Sunanda Aunty passed away. The phone rang at what I imagined was early morning. Just once. And then I woke up at 6:30 a.m. to mum calling relative after relative: "Pratibha? I just wanted to tell you Sunanda Aunty passed away. Can you set up a chain...? Each one just tell one person?"
In the early mornings, everyone's voice sounds different. Subdued, thicker. Posher, almost.
At her home, she was laid out on a bed in a lovely blue Rajasthani print bedsheet. I thought she might be sleeping. She had none of that inhuman cottonwool stuffed into every orifice. No big flowers, just some small jasmines thrown between the her feet. Everyone was whispering, sitting around her, gazing at her.
She had left a letter. A letter that she discussed with Jayanthi aunty some months ago. In which she said she wanted no mourners, no flowers, no rituals, no body-gazing. Just the quickest cremation. If she died in hospital, she was to be taken to the mortuary straight; not brought home.
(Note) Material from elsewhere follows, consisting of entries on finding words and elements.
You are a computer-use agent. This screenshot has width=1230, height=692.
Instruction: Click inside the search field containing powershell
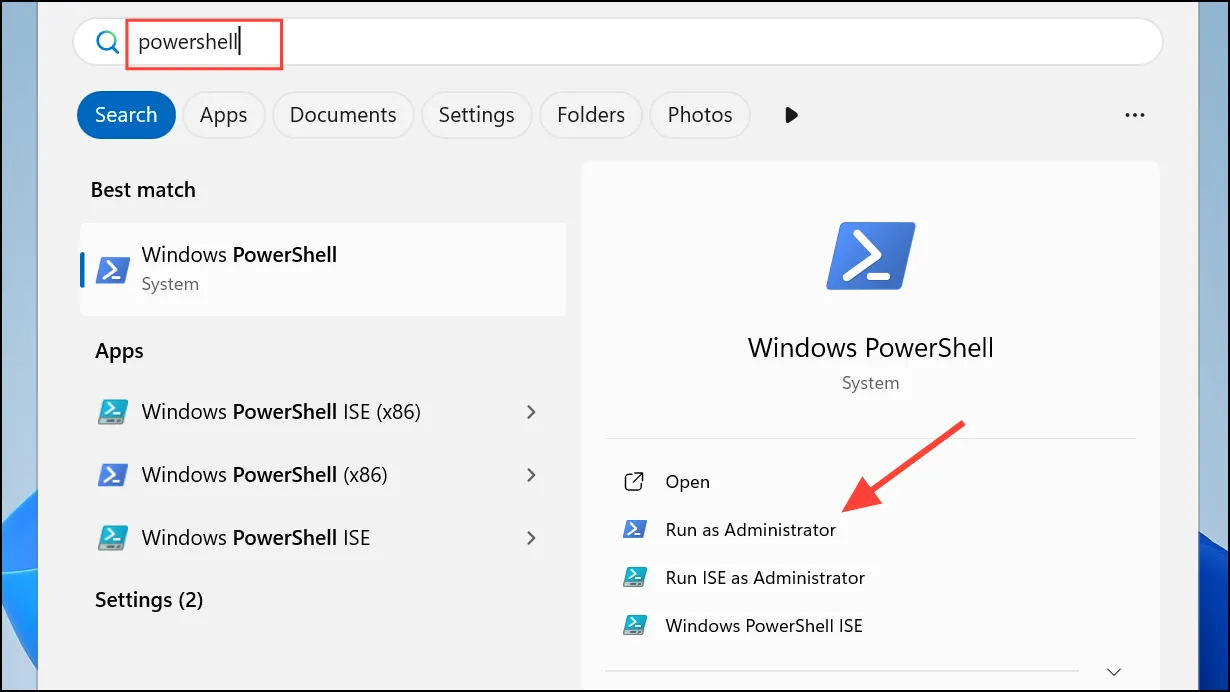tap(618, 42)
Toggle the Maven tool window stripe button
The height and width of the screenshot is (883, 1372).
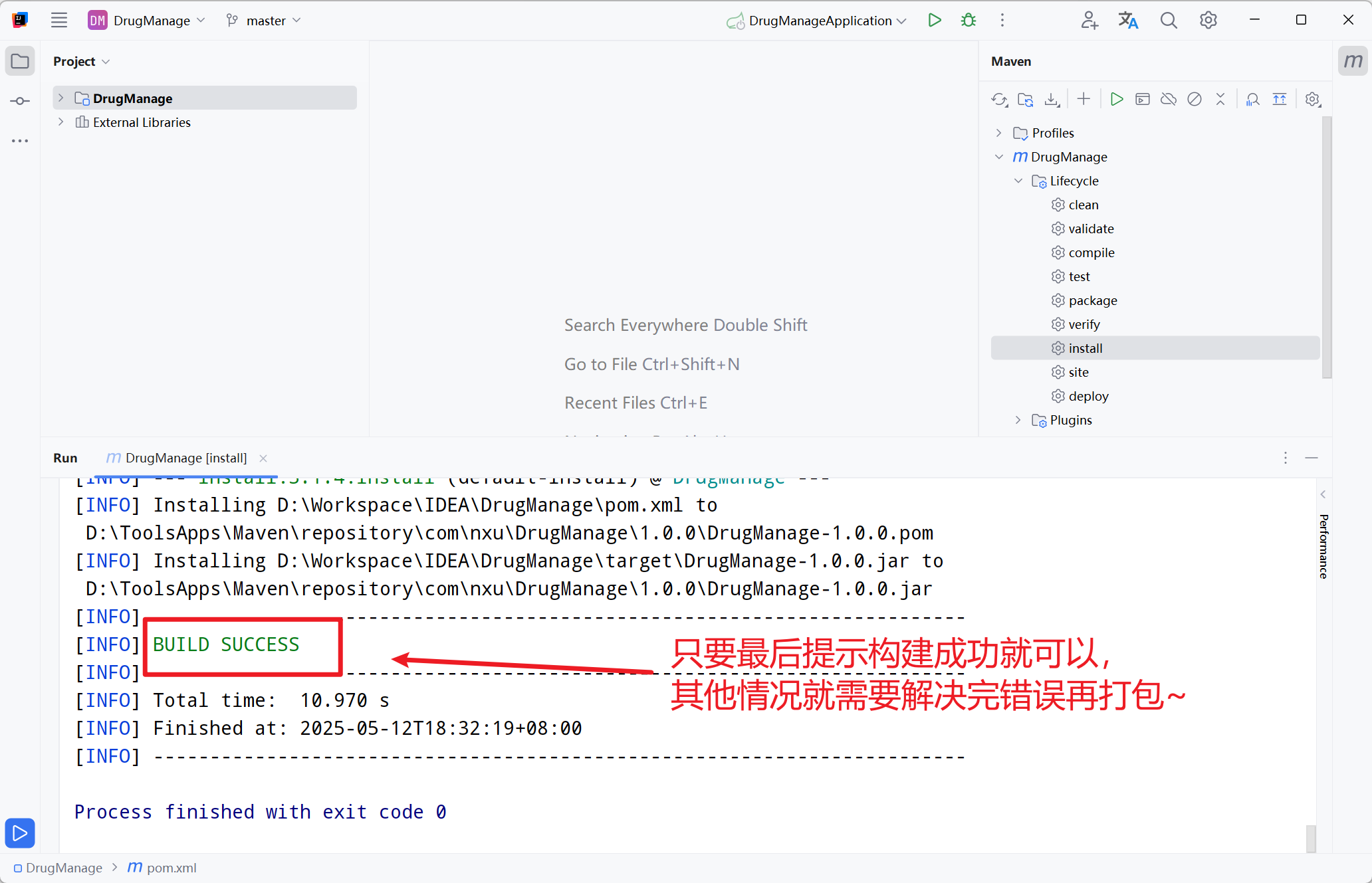click(x=1353, y=62)
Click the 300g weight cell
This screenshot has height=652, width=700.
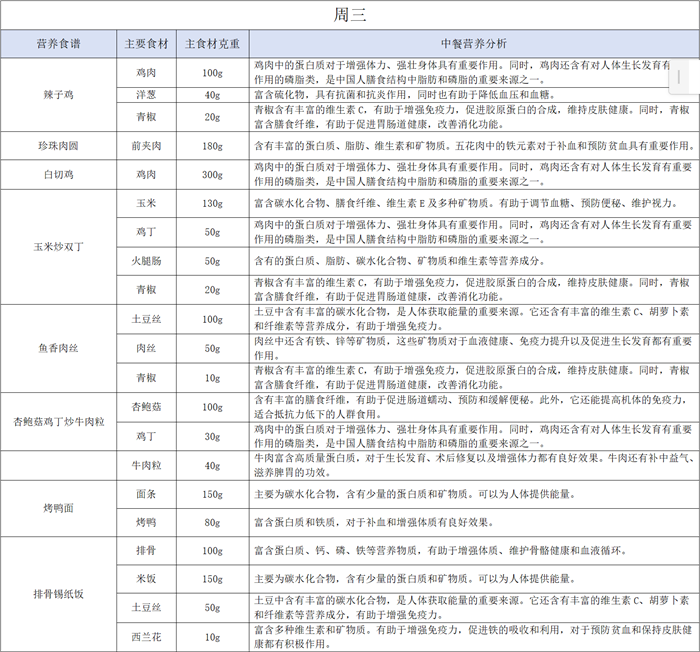point(212,174)
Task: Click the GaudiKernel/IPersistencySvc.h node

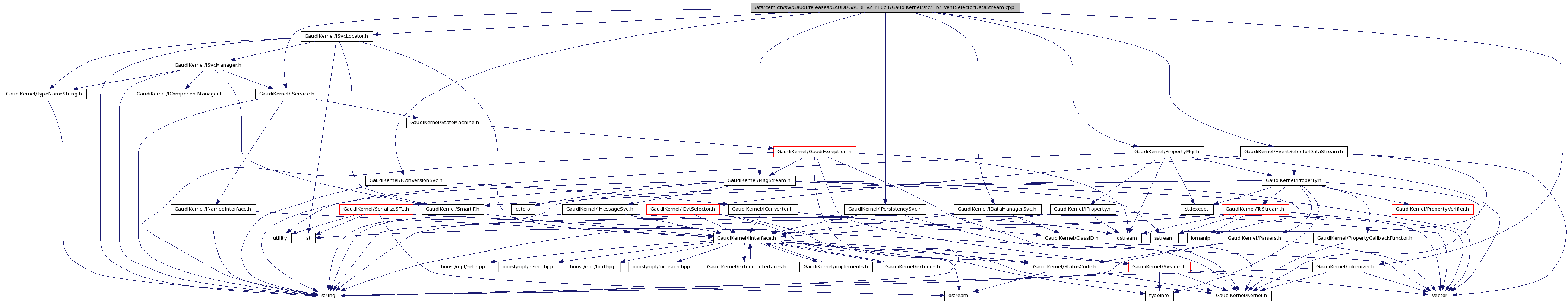Action: tap(886, 209)
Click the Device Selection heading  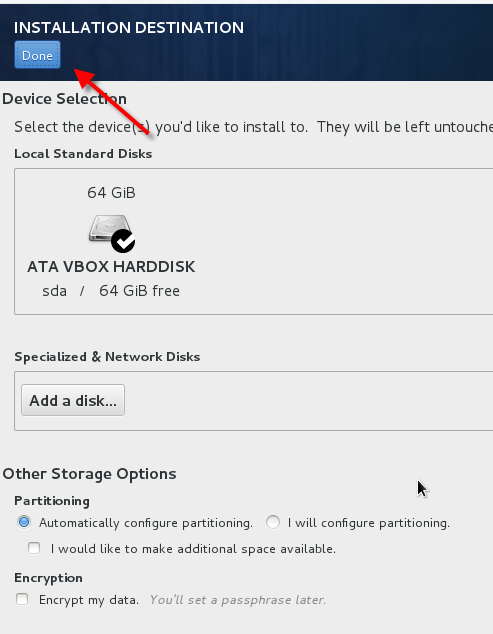[x=65, y=99]
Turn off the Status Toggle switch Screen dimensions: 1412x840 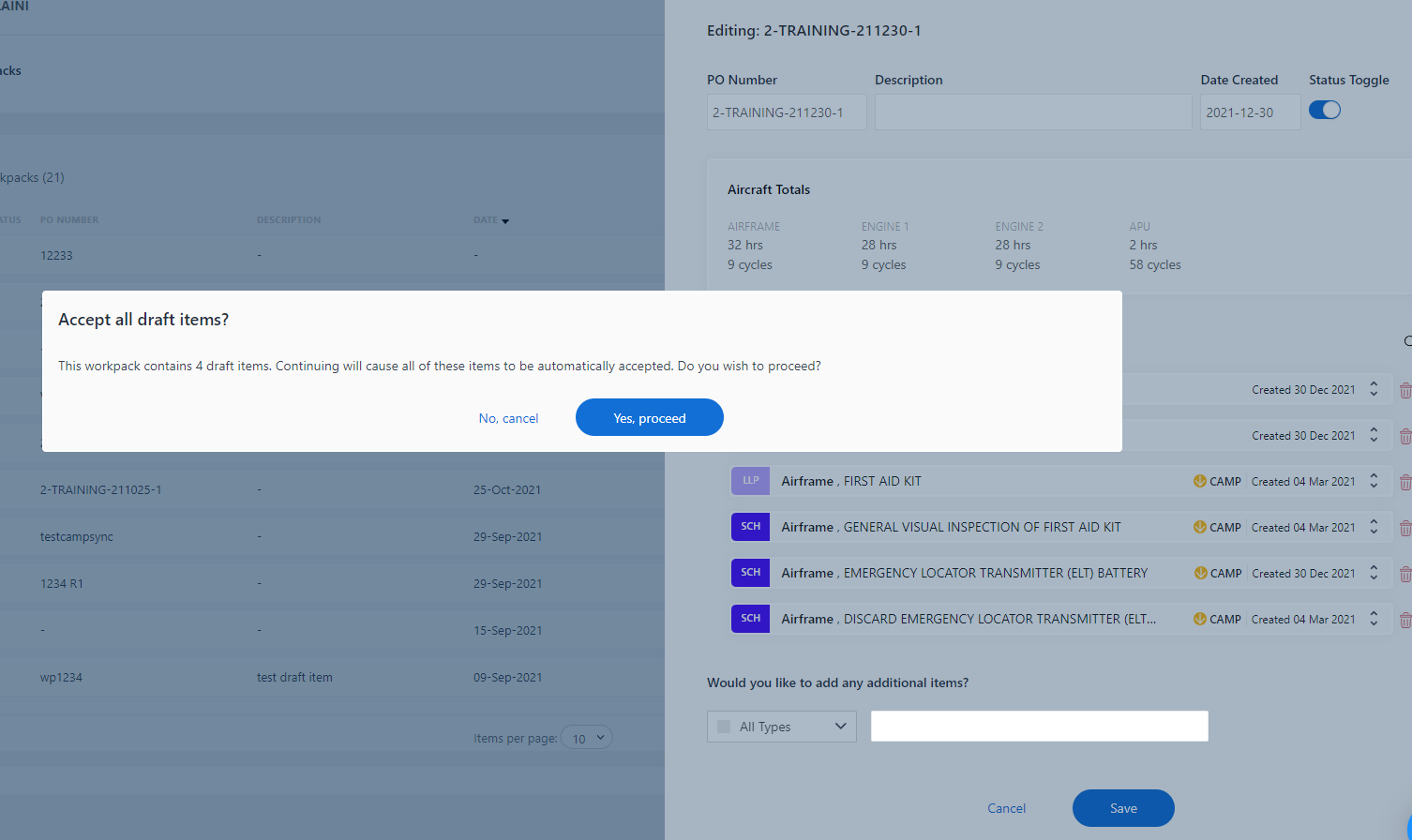coord(1324,110)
But there were mourners this morning. There were flowers, there were body-gazers and yes, there were rituals. The priest with his two cell phones and two cars was chauffeur driven to the flat. He muttered some slokas, threw some water on her and then handed out rice to everybody who began circling her, throwing the rice at her face till slowly it covered her mouth and probed by her nose.
I watched from a side. Mum cried. Usha mashi said, "How sad... she would not have liked this."
Afterwards, we stayed back while the procession left. "It'll take very long," said Rohini. Her baby is due next month.
Anish said, "No, it won't. It's electric. It's almost instant."